Great post, Ayala! Your explanations will really help people understand these issues better. The division between naturals and synthetics is much more complex than most people realize. What seems most important is to give people the information so they can make their own decisions.
--Laurie

 
At August 21, 2011 5:48 PM, Blogger Charna said...

What an incredibly well written, informative post on the topic Ayala. I appreciate your educated approach and willingness to openly share your knowledge, and your ability to clearly break down the information regarding natural, synthetic and in between. Thank you!

 
At August 21, 2011 6:01 PM, Blogger mandy said...

I love this post Ayala. You have done a beautiful job of not only making these distinctions clear but also comparing them to each other in a way that is easy to understand. I really appreciate all of the time you must have spent putting this together .
Mandy

 
At August 22, 2011 12:00 PM, Blogger Akimon Azuki said...
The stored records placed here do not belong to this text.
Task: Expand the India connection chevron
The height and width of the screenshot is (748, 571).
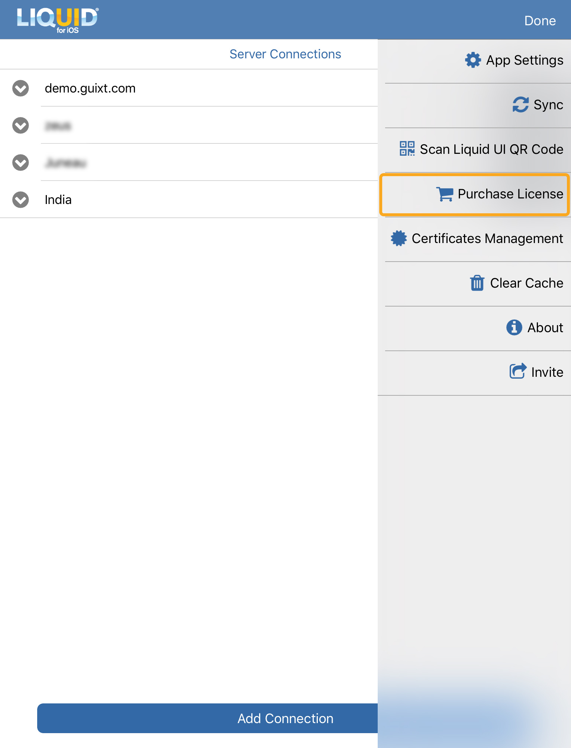Action: coord(20,200)
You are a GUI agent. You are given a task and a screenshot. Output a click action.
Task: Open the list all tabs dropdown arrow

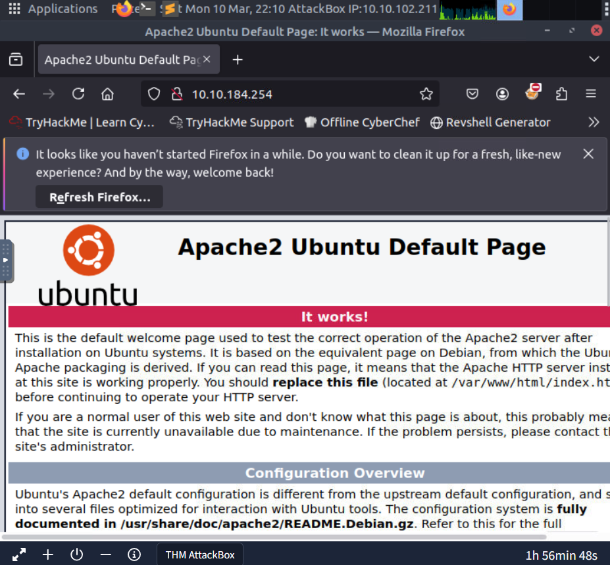coord(594,60)
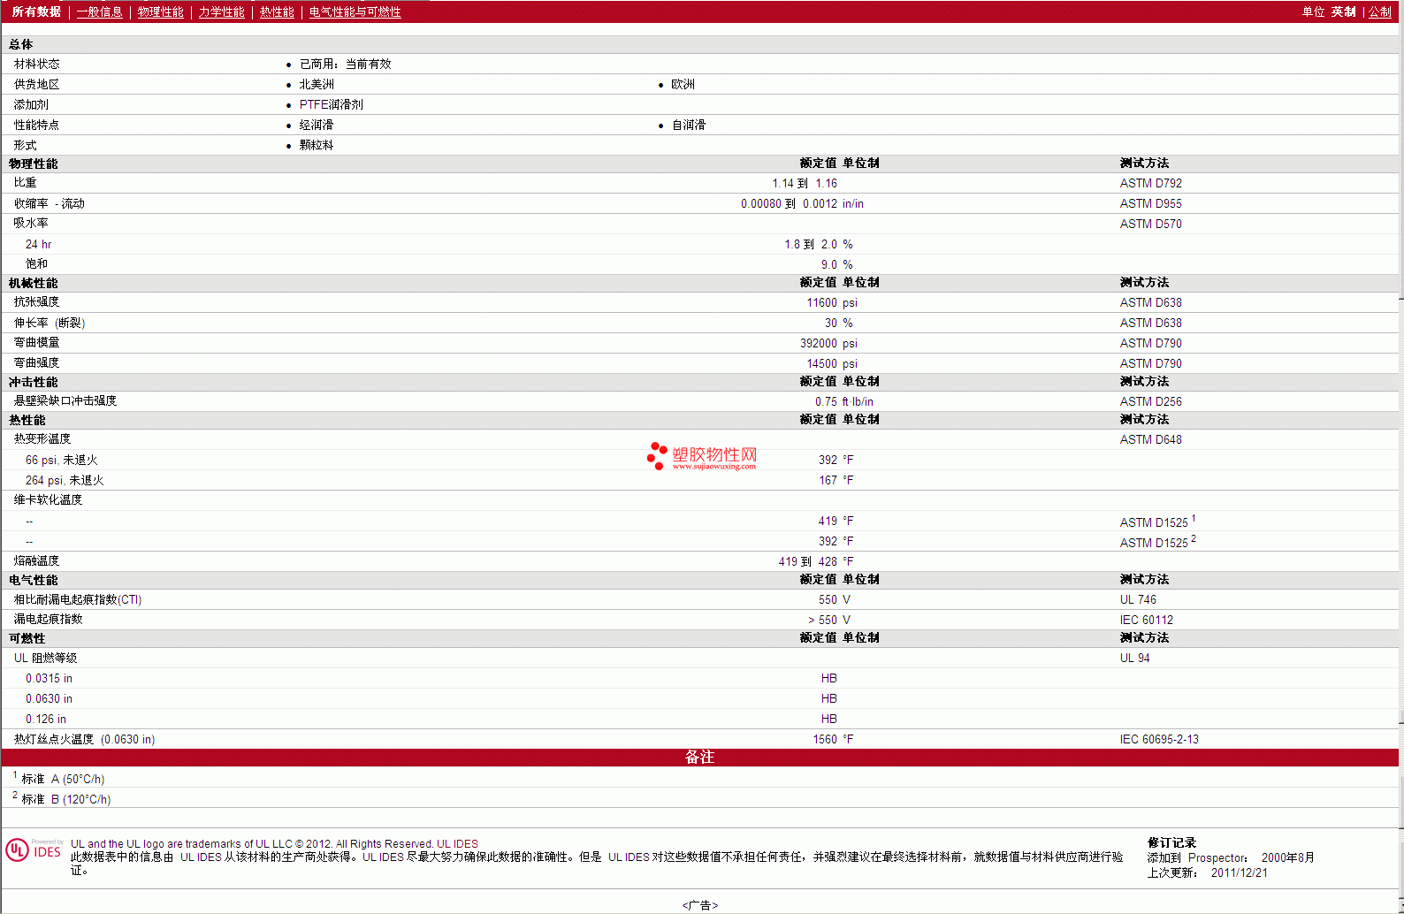Screen dimensions: 1404x914
Task: Open the ASTM D638 link for 抗张强度
Action: [x=1150, y=302]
Thank you for this very thoughtful post. It's interesting how these debates on merits of natural ingredients often get so heated, even though few people take their time, as you did, to reflect on the definition of "natural". While most of the perfumes I wear are classified as all natural, I don't shun synthetics in general, I just wish the debate would center more on the environmental impact, from the sourcing method to the life cycle of the final product. Substances which I try to consciously avoid are either outright harmful/toxic to humans (phthalates, nitro musks, etc) or do not decompose in timely manner and accumulate in bio-systems (like the one you mentioned, Galaxolide, which I can't stand anyway). I also think this latter category should warrant further scientific scrutiny. What worries me is that the chemical industry, with its powerful and belligerent lobby, will resists any such scrutiny while the natural ingredients are under siege. I find it absurd that filling public spaces with poisonous vapors of scented plug ins and wafting sickening fumes thorough the entire neighborhood while doing laundry is perfectly legal, but natural lemon oil is on the black list.

 
At August 22, 2011 1:40 PM, Blogger Ayala Moriel said...

Thank you everyone for your comments - I'm so glad that you've found the article helpful and that it sheds some light on the subject.
I'm glad some of you learned something new, or found it thought-provoking. Thinking is always good... Especially thinking for yourself and finding out the truth.
Some of the contents of this post are part of my course handbook to my students, the rest of it was in my head - so it was just a matter of putting it together in what I also felt was the right timing.

 
At November 19, 2013 9:47 PM, OpenID thecreativeflux said...

What a great post! Love the way you think - thank you for this! As someone very new to the world of fragrance, it is very intriguing to see that you battle the same vagaries of definitions and subsequent decisions as I do in my work.